### WHAT NEEDS TO BE DONE
Using the data below, return word for word every line from the one holding "Click the MultiMC infinity-block sidebar icon" down to the one holding "The width and height of the screenshot is (1050, 719).". Leave pictures out.

------ DATA

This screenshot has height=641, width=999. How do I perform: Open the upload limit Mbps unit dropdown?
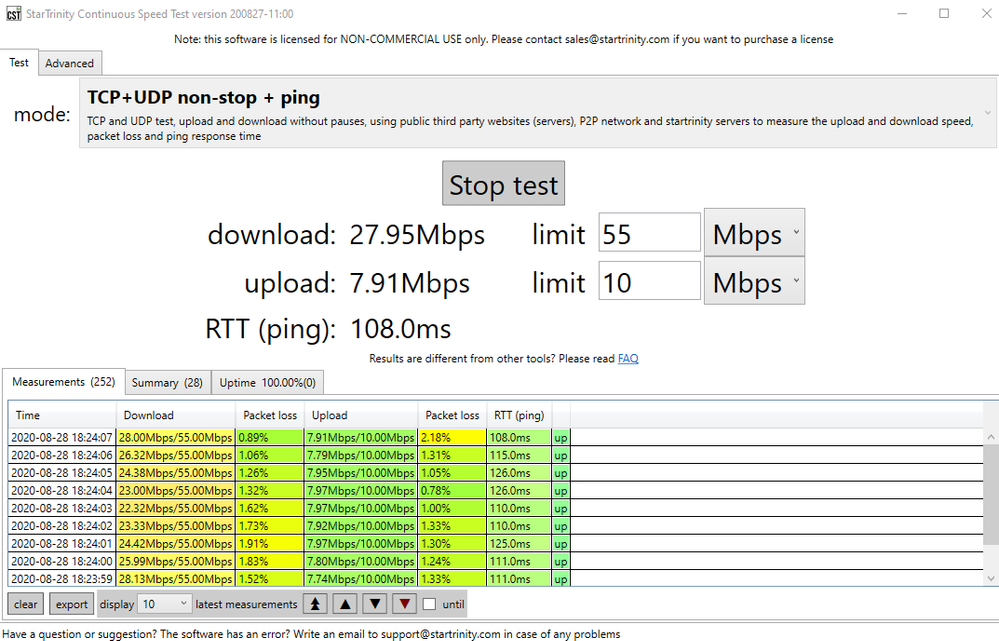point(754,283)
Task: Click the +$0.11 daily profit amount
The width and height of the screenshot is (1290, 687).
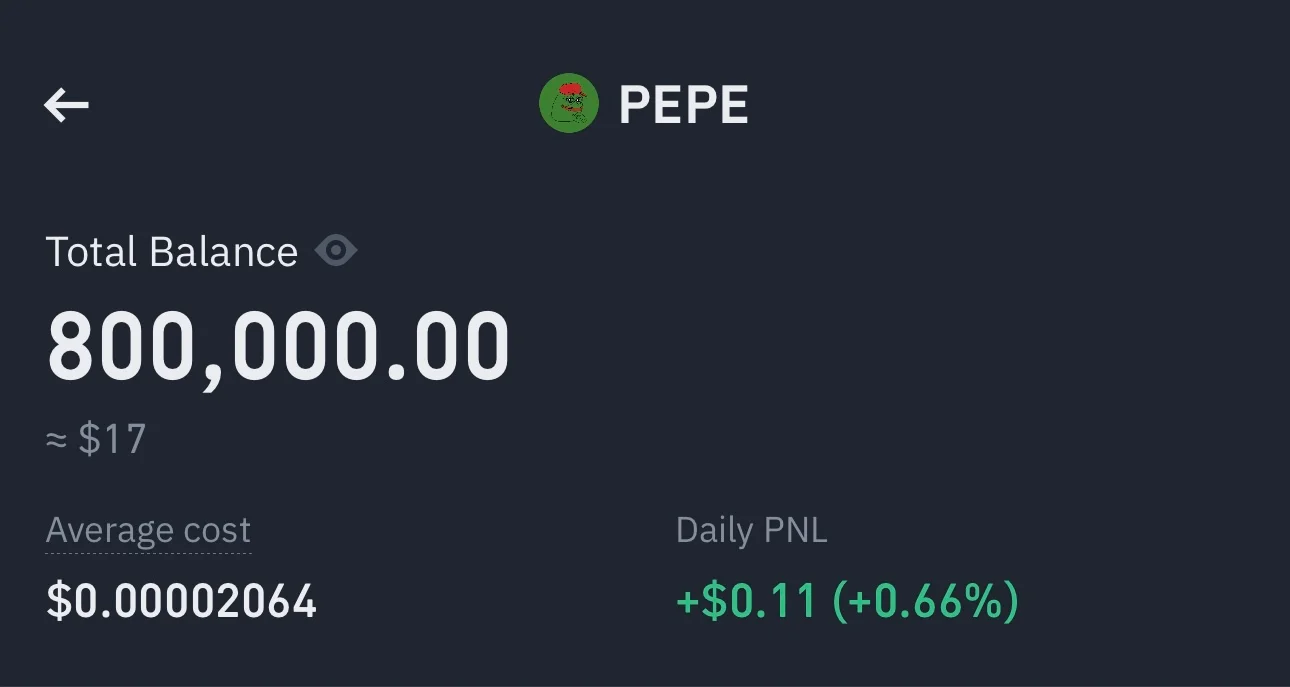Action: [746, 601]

------------
------ DATA

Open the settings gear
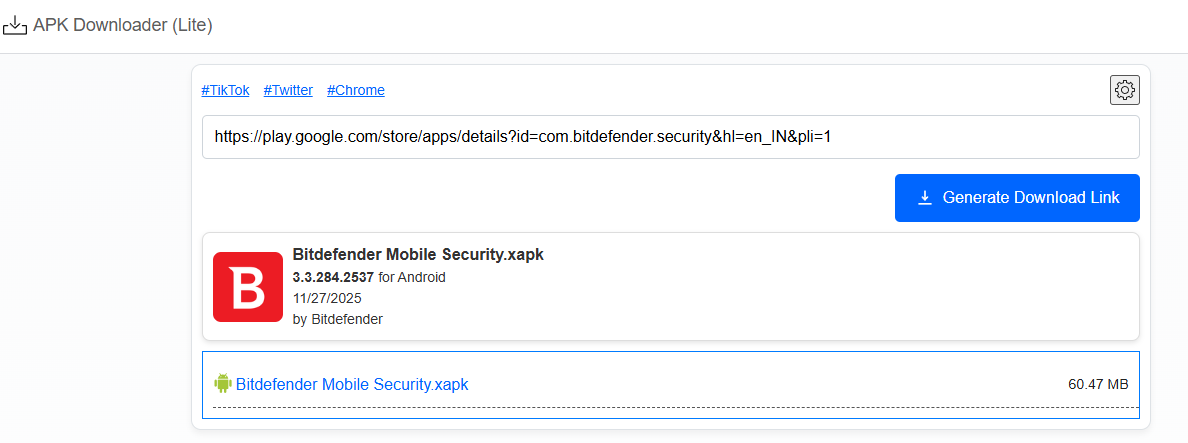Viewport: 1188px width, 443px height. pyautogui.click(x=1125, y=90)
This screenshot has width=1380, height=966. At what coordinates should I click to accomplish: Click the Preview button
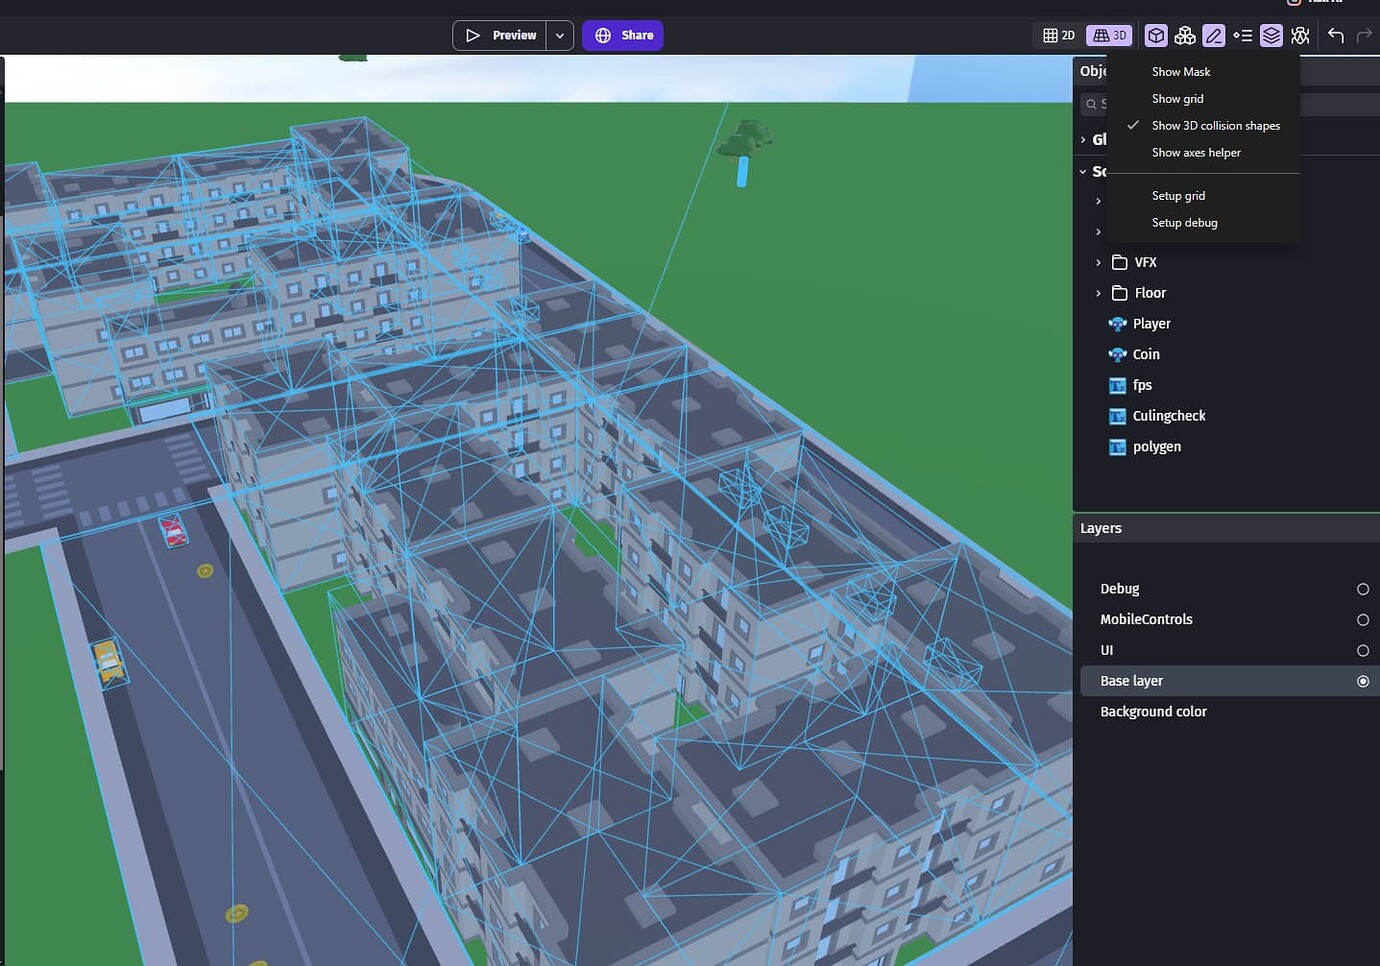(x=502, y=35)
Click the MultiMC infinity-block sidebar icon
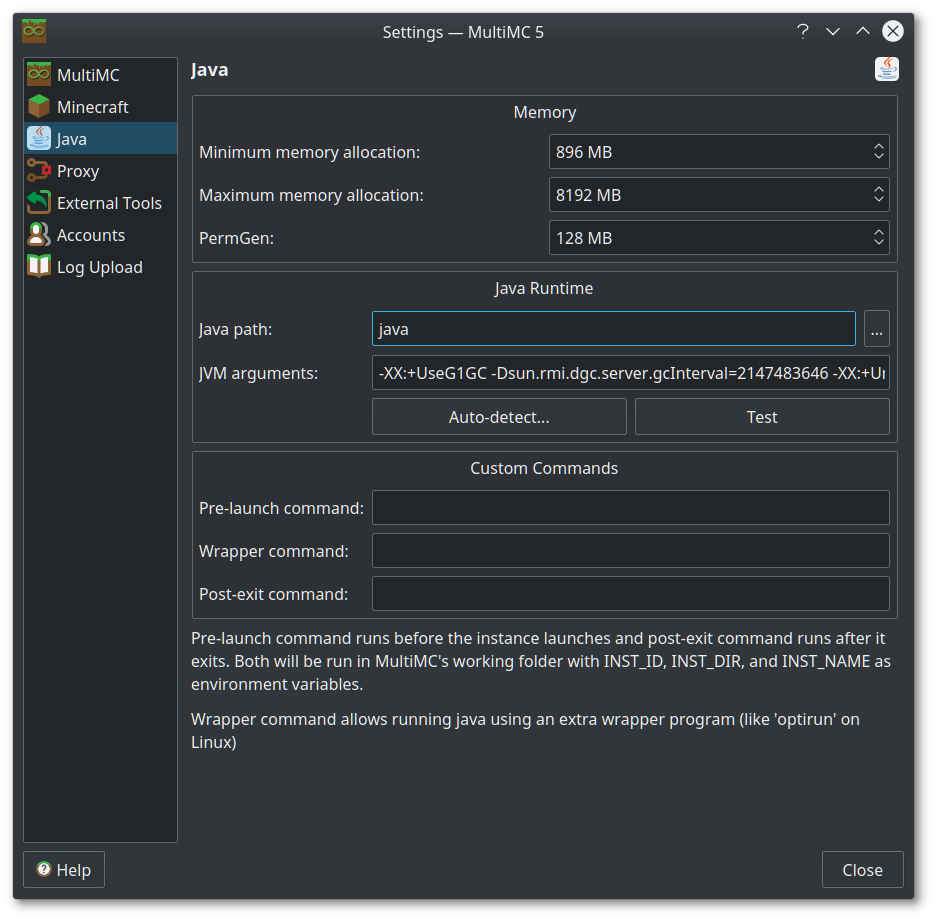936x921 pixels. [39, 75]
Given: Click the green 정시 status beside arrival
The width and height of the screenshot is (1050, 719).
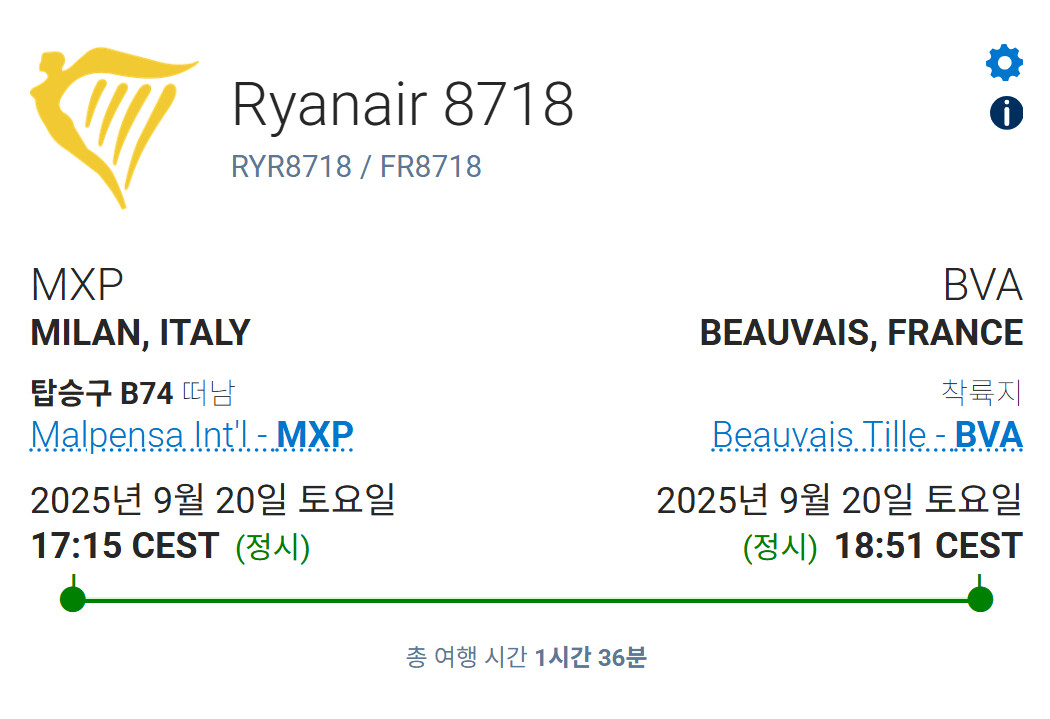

------------

### OUTPUT
Click the MultiMC infinity-block sidebar icon
936x921 pixels. [39, 75]
Given: Click the green 정시 status beside arrival
The width and height of the screenshot is (1050, 719).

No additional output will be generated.